Мемуары не окончены и содержат описание ранних лет жизни Н. П. Кондакова и период преподавания в Новороссийском (Одесском) университете[3].
Воспоминания и думы
Пишу я, академик Н. П. Кондаков, ученый археолог, 74-х лет, побуждаемый к тому давнишним желанием исполнить нравственное обязательство перед родиной, меня питавшей, высказать откровенно свои взгляды и мысли о русской жизни вообще и о моей, уже прошедшей, в частности. Думаю, что было бы лучше, если бы многие из нас под конец своей жизни делали то же. <…>
Сегодня 6 апреля 1919 года, день окончательной эвакуации союзных войск из южной России, и из Одессы в частности, где я теперь живу.
Сегодня или завтра большевики займут Одессу, и мне лично, как интеллигенту, придется переживать все современные фазисы русской жизни. Надеюсь, что предстоящая реальность поможет мне не быть романтиком и сказать ту правду, которую только я мог понять в русской жизни.
Оглядываясь поневоле на свое прошлое и не впадая в самообольщение, могу сказать, что сознаю и внутри себя скорее склонность к пессимизму, чем к увлечениям, хотя бы историческим. Правда, моя внутренняя жизнь была всегда одинокой, я жил мечтателем, был несообщителен, в своем роде тяжкодум, многое понял очень поздно, но был всегда трудолюбив, склонен к постоянному размышлению и всегда стремился по мере своих сил к пониманию и сознательной жизни. Наконец, могу сказать, что фактически я никогда не искал популярности, и если в результате 55-летних ученых работ достиг известности, то очень мало ценил ее внутренне, в пределах России, по причинам, которые будут изложены ниже.

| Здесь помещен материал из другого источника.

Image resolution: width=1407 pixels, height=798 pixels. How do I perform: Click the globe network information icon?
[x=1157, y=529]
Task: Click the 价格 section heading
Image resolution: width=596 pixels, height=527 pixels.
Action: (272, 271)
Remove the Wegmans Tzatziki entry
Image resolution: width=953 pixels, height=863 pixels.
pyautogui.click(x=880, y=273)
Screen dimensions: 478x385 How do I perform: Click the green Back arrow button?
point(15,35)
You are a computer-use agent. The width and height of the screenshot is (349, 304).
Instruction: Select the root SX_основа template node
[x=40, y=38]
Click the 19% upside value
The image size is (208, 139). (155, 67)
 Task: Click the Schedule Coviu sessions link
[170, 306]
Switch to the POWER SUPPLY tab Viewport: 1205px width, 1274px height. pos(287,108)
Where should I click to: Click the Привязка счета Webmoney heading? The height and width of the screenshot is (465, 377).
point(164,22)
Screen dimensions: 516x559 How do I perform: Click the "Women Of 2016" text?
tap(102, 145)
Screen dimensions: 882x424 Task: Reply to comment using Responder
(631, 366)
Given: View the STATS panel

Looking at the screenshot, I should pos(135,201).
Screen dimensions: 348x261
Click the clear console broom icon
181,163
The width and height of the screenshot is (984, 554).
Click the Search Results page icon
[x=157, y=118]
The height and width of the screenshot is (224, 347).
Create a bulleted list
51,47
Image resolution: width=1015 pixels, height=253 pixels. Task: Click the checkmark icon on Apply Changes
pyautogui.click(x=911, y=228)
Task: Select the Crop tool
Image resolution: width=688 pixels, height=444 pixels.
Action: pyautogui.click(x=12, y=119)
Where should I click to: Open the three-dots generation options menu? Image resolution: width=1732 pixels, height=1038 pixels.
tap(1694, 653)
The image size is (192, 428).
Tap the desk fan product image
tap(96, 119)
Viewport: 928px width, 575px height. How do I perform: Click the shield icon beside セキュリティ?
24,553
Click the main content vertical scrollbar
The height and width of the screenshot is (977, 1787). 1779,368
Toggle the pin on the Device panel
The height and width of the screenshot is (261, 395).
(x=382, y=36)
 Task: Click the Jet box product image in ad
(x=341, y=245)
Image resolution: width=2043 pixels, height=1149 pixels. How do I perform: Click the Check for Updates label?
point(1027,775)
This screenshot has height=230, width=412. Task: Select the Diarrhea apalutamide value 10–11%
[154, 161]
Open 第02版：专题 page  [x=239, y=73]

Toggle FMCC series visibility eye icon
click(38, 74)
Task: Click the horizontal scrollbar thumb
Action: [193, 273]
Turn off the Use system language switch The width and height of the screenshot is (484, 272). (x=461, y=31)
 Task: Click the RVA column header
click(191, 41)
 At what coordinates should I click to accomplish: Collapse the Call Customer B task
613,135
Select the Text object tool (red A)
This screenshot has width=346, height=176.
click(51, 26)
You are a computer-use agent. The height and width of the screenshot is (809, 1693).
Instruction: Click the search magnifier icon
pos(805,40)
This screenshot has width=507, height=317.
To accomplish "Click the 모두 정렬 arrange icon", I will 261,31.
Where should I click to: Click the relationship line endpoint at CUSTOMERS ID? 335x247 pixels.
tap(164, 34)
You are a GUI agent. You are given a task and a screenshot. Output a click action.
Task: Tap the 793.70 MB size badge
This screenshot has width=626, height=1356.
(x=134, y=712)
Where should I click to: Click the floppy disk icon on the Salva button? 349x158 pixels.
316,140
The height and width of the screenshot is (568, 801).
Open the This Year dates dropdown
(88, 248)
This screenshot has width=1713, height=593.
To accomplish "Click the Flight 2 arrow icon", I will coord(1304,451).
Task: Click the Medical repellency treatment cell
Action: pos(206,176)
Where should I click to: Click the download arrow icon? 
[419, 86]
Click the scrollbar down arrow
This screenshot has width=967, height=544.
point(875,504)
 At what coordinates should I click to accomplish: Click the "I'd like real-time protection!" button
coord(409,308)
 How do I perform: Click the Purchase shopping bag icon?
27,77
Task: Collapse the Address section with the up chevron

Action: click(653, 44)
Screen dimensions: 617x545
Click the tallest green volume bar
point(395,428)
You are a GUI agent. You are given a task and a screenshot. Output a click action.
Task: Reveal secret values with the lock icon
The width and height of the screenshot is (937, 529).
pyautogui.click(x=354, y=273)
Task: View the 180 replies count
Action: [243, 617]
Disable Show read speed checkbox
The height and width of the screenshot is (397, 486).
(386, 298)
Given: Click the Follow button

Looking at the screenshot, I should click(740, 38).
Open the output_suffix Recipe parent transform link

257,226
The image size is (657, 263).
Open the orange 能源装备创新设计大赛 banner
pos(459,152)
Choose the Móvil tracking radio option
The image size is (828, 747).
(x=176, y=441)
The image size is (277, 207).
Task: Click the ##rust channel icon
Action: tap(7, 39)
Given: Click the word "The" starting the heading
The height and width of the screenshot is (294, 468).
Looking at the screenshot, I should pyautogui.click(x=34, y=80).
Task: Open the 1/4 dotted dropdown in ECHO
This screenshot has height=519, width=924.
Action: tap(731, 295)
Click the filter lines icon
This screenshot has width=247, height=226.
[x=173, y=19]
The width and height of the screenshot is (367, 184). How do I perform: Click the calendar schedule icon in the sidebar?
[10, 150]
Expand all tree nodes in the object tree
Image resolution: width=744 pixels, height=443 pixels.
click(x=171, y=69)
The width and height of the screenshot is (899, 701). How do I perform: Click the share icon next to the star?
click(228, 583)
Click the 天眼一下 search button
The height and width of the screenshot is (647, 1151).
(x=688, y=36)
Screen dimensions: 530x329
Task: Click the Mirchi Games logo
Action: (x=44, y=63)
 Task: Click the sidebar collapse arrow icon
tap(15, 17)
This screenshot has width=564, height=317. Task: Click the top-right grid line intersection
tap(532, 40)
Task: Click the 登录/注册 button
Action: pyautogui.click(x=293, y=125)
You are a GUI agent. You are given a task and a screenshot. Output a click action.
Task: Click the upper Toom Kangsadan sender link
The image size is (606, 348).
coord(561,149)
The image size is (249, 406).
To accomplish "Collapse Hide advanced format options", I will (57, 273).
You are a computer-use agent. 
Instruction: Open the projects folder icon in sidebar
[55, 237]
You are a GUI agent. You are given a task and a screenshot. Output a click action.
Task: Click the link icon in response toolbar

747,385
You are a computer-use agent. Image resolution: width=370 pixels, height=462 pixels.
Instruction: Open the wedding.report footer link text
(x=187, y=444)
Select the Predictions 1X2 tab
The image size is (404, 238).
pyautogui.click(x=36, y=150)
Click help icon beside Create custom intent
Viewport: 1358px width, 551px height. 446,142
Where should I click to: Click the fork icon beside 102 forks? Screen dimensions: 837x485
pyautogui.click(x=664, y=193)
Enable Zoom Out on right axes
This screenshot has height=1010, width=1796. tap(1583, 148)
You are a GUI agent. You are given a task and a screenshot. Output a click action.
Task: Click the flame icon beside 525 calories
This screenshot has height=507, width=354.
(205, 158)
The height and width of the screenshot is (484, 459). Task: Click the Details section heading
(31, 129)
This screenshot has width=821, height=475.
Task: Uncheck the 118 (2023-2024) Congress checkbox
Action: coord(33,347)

Мое внутреннее сознание говорит мне самому постоянно, что вне пределов обычного общежития я не чувствую себя русским человеком; мне тяжелы всякого рода совещания и заседания, хотя бы ученые, и я привык враждебно относиться ко всему тому, что у нас называют общественной деятельностью. Удовлетворяясь в жизни своим положением учителя, профессора, наконец, академика, я не только не искал, но и отказывался от предлагавшихся мне мест директора гимназии, декана, и даже от постов председателя, именно по сознанию личной предвзятой враждебности к тому русскому кружку или обществу, с которым мне надо было бы иметь дело.
Жизнь моя прожита, и я вижу, что в этом отношении я был прав, так как я не мог бы принести какой-либо пользы в русском обществе в силу такой своей настроенности. В то же время, сколько я себя помню, я был всегда крайне чувствителен, болезненно ощущал свою отчужденность и воспитывал в себе, благодаря этому, сурово-критическое отношение к русским людям, которых, конечно, я знал ближе всего.
Всему этому способствовала и моя жизнь, также проходившая больше в размышлениях и ученой работе, чем в деятельности. Уже самая враждебность отношения к русскому обществу показывает, что я, чуждаясь его в течение жизни, чувствовал и сознавал горечь своей от него зависимости и свое бессилие что-либо в нем по-своему, как я понимал, исправить, так как сила к этому дается только любовью и жертвой — я же к этому был не способен.
Если в заключение этого моего предисловия, я скажу кратко, что передо мною прошла русская жизнь трех поколений и что я лично, если не преобразился сам за все то время, то увидал и сознал колоссальную перемену в русском обществе и в самой жизни, то без дальних слов будет понятно мое личное желание и мое сознание некоторой обязанности гласно утвердить эту перемену. Разбирать ее по пунктам, как стал бы делать историк, я не в состоянии, так как наблюдал русскую жизнь в очень ограниченных сферах, хотя, правда, в ее высшей интеллигентной сфере, и потому должен ограничиться фактической частью своих личных наблюдений или воспоминаний, сопровождаемых если не мыслями, то хотя бы думами или даже тяжким раздумьем.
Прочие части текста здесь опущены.